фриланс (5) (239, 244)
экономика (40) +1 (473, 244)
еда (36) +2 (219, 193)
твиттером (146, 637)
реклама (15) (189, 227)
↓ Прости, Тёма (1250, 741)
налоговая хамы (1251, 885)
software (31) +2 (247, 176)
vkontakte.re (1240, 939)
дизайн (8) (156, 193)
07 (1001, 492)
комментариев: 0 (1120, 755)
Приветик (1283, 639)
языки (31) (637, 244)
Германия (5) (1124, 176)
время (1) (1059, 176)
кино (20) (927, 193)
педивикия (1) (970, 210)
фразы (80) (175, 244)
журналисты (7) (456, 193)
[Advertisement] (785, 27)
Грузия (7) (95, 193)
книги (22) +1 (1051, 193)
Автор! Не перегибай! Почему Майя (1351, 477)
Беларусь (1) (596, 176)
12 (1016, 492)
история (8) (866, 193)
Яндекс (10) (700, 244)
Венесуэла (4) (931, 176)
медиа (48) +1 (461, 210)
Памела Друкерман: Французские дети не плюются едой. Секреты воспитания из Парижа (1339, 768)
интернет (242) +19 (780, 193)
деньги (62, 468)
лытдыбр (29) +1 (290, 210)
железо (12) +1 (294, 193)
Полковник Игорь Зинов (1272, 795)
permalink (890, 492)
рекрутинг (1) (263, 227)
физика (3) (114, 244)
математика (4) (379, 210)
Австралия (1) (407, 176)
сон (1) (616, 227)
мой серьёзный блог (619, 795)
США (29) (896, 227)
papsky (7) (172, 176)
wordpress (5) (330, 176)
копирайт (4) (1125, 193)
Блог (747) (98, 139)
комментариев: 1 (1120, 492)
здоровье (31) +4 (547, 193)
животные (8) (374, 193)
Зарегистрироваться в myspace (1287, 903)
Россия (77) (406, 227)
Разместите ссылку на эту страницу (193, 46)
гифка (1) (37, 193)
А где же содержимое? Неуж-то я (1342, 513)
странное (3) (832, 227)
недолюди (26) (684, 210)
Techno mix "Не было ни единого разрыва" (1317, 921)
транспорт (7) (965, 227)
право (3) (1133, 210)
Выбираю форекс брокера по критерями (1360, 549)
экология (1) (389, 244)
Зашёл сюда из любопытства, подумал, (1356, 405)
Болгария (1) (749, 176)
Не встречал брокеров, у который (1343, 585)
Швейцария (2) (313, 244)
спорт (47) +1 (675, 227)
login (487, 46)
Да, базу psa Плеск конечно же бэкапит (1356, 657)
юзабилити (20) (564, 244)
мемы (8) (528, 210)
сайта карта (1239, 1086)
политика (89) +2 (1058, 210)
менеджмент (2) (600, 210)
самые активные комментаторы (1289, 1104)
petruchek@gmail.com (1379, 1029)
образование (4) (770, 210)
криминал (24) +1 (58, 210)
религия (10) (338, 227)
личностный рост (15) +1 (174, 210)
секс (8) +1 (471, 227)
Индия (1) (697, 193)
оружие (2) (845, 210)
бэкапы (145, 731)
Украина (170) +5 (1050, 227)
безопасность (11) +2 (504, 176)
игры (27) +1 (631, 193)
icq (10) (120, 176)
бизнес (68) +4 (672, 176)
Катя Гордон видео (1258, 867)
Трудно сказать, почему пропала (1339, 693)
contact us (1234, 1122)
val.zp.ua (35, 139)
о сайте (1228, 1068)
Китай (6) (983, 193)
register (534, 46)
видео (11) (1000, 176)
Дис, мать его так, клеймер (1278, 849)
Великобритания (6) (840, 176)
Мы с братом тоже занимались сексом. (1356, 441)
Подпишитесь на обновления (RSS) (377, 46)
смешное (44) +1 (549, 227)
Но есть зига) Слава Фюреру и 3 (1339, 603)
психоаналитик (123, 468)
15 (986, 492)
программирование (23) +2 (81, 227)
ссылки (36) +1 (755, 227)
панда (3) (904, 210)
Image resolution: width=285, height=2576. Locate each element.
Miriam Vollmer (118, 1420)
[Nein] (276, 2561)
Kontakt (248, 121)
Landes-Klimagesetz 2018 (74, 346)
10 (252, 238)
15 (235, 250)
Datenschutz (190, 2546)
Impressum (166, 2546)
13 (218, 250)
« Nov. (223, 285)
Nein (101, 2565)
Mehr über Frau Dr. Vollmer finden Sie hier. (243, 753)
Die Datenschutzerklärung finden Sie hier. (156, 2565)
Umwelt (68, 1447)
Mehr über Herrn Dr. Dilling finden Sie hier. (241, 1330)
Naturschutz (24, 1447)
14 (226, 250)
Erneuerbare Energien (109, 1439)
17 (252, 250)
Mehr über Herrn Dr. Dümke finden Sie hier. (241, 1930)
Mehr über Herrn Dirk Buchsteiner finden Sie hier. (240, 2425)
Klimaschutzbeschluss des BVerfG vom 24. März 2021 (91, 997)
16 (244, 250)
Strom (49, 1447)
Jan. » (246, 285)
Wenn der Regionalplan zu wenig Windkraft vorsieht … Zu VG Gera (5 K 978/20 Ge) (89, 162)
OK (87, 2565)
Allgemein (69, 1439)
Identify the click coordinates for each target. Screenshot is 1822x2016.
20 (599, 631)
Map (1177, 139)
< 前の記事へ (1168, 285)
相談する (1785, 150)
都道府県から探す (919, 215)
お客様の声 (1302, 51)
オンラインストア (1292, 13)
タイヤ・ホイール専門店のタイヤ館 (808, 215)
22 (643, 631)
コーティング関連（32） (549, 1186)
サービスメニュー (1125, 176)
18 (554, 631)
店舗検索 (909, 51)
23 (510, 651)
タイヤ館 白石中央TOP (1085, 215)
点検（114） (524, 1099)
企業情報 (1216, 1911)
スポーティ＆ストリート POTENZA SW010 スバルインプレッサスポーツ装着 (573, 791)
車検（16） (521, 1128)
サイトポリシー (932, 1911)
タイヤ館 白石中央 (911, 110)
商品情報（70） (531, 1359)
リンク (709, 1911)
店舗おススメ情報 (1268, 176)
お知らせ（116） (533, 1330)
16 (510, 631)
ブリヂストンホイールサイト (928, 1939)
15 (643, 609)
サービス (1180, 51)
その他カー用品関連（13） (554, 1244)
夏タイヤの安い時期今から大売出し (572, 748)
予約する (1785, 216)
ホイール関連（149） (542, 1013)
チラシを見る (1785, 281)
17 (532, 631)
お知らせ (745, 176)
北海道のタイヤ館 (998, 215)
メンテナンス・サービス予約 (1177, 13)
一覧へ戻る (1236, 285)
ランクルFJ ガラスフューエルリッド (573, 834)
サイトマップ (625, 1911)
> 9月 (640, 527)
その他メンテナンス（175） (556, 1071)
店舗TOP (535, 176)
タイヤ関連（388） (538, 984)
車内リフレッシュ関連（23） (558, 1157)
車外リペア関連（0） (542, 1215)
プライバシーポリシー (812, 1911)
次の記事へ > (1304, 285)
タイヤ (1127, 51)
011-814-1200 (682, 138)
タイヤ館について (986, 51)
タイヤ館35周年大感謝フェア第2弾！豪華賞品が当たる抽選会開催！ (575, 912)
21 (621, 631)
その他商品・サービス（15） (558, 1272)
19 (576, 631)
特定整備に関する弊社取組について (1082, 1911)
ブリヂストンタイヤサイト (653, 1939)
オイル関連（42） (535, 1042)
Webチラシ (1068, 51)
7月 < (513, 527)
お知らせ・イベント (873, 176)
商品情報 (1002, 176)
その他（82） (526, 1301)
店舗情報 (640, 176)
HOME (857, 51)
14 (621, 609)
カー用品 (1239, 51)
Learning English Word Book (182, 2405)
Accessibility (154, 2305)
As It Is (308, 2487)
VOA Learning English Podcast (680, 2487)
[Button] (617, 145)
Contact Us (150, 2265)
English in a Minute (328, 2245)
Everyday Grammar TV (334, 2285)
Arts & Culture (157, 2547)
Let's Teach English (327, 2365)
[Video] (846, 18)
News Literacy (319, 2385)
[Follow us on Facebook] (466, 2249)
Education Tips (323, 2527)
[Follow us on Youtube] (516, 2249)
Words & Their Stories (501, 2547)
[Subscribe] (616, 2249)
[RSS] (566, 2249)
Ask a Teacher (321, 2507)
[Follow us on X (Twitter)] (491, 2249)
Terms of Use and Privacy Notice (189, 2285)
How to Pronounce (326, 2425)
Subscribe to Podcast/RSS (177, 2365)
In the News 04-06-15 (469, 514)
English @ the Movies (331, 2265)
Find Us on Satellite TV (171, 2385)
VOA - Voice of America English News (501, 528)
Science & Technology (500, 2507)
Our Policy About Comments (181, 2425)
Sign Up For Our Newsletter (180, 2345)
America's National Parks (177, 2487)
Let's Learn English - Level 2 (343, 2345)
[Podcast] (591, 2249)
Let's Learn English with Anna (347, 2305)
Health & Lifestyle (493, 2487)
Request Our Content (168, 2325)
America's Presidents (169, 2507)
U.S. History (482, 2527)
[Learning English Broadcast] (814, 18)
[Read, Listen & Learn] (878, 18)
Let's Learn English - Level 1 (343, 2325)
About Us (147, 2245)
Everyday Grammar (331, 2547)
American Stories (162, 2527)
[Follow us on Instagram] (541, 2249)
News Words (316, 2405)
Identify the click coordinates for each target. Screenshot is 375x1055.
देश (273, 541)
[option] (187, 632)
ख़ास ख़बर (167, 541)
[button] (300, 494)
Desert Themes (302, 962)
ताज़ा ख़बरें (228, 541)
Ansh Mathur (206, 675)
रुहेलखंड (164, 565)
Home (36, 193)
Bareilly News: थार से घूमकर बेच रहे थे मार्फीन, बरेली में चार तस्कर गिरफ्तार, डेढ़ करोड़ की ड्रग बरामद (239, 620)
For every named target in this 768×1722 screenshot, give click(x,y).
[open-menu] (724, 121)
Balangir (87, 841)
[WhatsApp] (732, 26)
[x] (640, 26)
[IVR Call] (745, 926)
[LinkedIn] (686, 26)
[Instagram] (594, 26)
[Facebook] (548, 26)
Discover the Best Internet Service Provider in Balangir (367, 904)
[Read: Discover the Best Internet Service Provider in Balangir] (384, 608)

-=-=-=-=-

Above are the records; print exactly the lines from the line with "Германия (5) (1124, 176)" to the line with "комментариев: 1 (1120, 492)", including both, and nothing else.

Германия (5) (1124, 176)
время (1) (1059, 176)
кино (20) (927, 193)
педивикия (1) (970, 210)
фразы (80) (175, 244)
журналисты (7) (456, 193)
[Advertisement] (785, 27)
Грузия (7) (95, 193)
книги (22) +1 (1051, 193)
Автор! Не перегибай! Почему Майя (1351, 477)
Беларусь (1) (596, 176)
12 (1016, 492)
история (8) (866, 193)
Яндекс (10) (700, 244)
Венесуэла (4) (931, 176)
медиа (48) +1 (461, 210)
Памела Друкерман: Французские дети не плюются едой. Секреты воспитания из Парижа (1339, 768)
интернет (242) +19 (780, 193)
деньги (62, 468)
лытдыбр (29) +1 (290, 210)
железо (12) +1 (294, 193)
Полковник Игорь Зинов (1272, 795)
permalink (890, 492)
рекрутинг (1) (263, 227)
физика (3) (114, 244)
математика (4) (379, 210)
Австралия (1) (407, 176)
сон (1) (616, 227)
мой серьёзный блог (619, 795)
США (29) (896, 227)
papsky (7) (172, 176)
wordpress (5) (330, 176)
копирайт (4) (1125, 193)
Блог (747) (98, 139)
комментариев: 1 (1120, 492)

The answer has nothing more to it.